The Victorian drawing
room drama with its intellectual subjects and social trivialities often
serves as a model for contemporary comedy. Never have I seen it swung to such
fantastical distance as in Caroline Lynch’s Almost
a Fantasy, a debut which sucks logic, realism and other textual particles
into its orbit only to fling them on their way again as far away as Pluto.
Newlyweds Donna
and George watch the sunrise from their honeymoon suite. She soon after wishes
to tell him stories involving a tiny woman bearing a banner saying “shut up” and
moon-dust (which is more fizzy than one might think) but he’s too busy playing
piano in his mind to listen. George is seemingly suffering from some sort of
Beethoven complex, looking to adopt the composer’s history of falling in love
with his students. Donna on the other hand claims to be amnesiac and can’t
recall a wedding between them ever taking place. A chambermaid in a wedding
gown enters proceedings, a runaway bride possibly carrying the train in this
metaphysical matrimony or threatening to knock the betrothed even further off
course.
Lynch’s play is
an anomaly of different aesthetics and cultural narratives. The glamour and
flavour of her descriptions suggest a poetic fluency that well could have
dominated and crushed this stage script into an epic poem. Instead, she manages
to knit such artistry into an absurdist play, crackling with a wit that is
flung like sharp cutlery across the stage with Mametian momentum. Such is also
to the credit of expert deliveries by Lynch herself, as well as Martin Maguire
and Helen Gregg. Wedding dress and tux are exchanged hands along with sexual
affections, and as the play swoops into the territory of gender performativity
we can’t help but wonder if Lynch is looking to throw her champagne in the face
of the ceremony of matrimony as well.
Furthermore, Almost a Fantasy could be interpreted as
an assault on the Georgian notion of men playing the piano and women having to
sit at the window and listen. The heroine of the tale, somehow endorsed by the
moon, is gifted with a perceptivity that forensically renders the speckles and textures
of life so fantastical that her husband and his obvious lack of real musical
talent are diminished. If this is a gender argument (with “shut up” serving as
a lynchpin), Lynch does well to provide balance, revealing an insecure
sexuality at the heart of George’s obsession with the piano.
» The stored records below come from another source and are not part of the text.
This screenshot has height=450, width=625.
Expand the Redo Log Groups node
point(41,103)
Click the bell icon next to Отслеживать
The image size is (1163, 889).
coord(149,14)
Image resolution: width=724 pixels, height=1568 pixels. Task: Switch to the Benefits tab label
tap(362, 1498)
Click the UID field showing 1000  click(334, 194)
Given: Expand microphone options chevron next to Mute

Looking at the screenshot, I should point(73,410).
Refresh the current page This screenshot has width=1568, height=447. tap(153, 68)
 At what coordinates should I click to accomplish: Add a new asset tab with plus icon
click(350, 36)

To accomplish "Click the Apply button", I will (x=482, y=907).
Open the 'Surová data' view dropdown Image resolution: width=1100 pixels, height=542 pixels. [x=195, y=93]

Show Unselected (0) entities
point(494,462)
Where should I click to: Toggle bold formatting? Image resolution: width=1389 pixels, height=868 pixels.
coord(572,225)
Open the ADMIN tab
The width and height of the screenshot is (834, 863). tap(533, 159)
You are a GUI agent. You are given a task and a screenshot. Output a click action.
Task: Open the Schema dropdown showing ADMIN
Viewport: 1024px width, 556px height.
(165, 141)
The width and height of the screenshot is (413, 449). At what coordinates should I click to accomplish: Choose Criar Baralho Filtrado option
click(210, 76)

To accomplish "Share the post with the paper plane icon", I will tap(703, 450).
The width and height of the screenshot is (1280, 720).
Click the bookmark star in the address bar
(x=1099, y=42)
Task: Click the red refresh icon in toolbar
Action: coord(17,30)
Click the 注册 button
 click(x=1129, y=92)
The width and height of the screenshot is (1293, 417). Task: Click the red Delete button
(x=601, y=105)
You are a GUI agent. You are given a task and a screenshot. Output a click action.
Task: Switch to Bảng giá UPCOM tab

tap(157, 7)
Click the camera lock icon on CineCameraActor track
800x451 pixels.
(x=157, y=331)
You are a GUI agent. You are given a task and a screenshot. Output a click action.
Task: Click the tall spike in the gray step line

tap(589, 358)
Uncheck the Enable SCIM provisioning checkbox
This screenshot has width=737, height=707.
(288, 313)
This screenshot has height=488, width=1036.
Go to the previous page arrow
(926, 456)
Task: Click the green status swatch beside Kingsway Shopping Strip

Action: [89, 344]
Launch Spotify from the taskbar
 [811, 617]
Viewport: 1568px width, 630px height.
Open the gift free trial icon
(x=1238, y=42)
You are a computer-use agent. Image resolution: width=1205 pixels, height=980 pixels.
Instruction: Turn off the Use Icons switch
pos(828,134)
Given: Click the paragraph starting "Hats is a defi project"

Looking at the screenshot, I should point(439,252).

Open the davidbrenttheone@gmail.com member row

The high heels don’t
stay on for long, and the play becomes more apparent as an individual arc of
commitment and preparation. If theatre as psychiatry is this comical and
magical, I’ll certainly have another serving.
With Almost a Fantasy, Lynch successfully claims
her corner of the theatre universe, aligning the stars in a manner one might
think impossible. Her gravity as a playwright is only beginning to be felt.
What did
everybody else think?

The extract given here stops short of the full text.